Dean wiggled his finger into the crevice between my chin and my neck, applying an upward pressure.
“I’m really cold,” I protested even as I gave in to it. I swallowed when I felt Dean’s wet lips on mine. Just for a little bit, I thought. You only have to do this for a little bit. Don’t be rude.
I toyed with Dean’s fat tongue, realizing my palms were on his chest, still pushing him away. I wrapped them around the back of his hairy neck obediently.
Dean’s fingers were stumbling over the button of my khakis. It was too soon to stop, Dean wouldn’t believe me if I put an end to it now. As calmly as I could, I broke the kiss.
“Let’s go inside.” I tried to make it sound breathy, seductive, but we both knew there was nowhere to make good on my promise inside the house. Too late, I realized my play was dangerously transparent, that I’d fatally miscalculated Dean. He seized the button on my pants with such gusto my pelvis thrust forward and my feet flew off the ground. I stumbled backward, landing on my wrist at a ruthless angle, and I let out an injured-puppy yelp that reverberated through the yard.

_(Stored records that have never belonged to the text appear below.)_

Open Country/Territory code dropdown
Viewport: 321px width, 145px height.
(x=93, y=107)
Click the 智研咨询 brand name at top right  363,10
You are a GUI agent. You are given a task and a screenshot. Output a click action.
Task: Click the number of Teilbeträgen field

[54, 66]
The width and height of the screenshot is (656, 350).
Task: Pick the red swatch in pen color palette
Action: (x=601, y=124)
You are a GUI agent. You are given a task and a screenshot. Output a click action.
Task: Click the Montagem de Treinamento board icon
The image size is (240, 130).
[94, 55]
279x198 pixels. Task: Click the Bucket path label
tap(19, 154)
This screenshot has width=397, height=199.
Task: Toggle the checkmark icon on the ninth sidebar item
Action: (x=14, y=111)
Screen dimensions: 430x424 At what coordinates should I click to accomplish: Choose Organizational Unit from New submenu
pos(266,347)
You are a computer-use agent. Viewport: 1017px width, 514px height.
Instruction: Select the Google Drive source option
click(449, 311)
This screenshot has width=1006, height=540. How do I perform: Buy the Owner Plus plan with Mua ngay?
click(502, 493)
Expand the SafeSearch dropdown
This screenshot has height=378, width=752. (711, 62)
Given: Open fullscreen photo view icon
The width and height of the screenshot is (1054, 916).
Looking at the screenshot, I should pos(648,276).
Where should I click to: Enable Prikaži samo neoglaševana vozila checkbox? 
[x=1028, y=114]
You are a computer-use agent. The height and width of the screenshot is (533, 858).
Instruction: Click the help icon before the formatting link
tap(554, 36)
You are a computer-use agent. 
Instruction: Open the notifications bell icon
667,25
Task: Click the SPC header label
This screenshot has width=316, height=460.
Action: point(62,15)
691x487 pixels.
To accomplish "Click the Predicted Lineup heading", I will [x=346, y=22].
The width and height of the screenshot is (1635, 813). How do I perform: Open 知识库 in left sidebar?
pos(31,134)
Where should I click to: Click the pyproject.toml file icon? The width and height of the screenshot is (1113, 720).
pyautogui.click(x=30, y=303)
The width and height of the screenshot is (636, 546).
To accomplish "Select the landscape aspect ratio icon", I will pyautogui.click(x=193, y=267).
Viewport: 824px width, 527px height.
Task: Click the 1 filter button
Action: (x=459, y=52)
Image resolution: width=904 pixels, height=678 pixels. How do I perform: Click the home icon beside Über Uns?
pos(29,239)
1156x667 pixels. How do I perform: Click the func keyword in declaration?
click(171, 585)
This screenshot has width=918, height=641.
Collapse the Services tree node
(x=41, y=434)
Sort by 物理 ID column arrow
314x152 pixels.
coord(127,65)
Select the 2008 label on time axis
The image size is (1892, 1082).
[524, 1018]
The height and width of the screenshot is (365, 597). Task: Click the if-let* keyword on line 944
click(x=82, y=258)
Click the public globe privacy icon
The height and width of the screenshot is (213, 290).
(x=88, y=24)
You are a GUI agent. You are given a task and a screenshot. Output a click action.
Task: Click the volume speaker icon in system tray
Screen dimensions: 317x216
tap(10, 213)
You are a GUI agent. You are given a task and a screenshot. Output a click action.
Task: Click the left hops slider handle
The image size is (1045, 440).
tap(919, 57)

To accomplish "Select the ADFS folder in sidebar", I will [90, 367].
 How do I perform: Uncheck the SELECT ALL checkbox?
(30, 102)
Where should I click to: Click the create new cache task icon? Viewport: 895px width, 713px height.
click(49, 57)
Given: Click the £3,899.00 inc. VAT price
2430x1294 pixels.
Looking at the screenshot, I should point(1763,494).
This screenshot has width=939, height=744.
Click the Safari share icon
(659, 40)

“Shut up!” Dean hissed. He dropped to his knees and slapped me.
Even before I’d come to Bradley, even before all the evidence proved I was the one not like the others, I was still not a girl you slap. The hot hand on my cheek undid me. I was screaming, the sound guttural and ancient, something I’d never heard before. There is so rarely an occasion in this modern life when your body takes over, when you find out what it will do, the smells and sounds it will release when it’s trying to survive. That night, on the ground with Dean, clawing and screeching, a starchy sweat collecting in my armpits, I found out, and not for the last time.
Dean had the button undone and my pants low on my hips when the lights in the front of the house popped on, when we heard Olivia’s father hollering. Olivia burst out the back door and screamed at me to go and never come back. I heard Dean gasping behind me as I ran to the gate and my hands shook over the latch.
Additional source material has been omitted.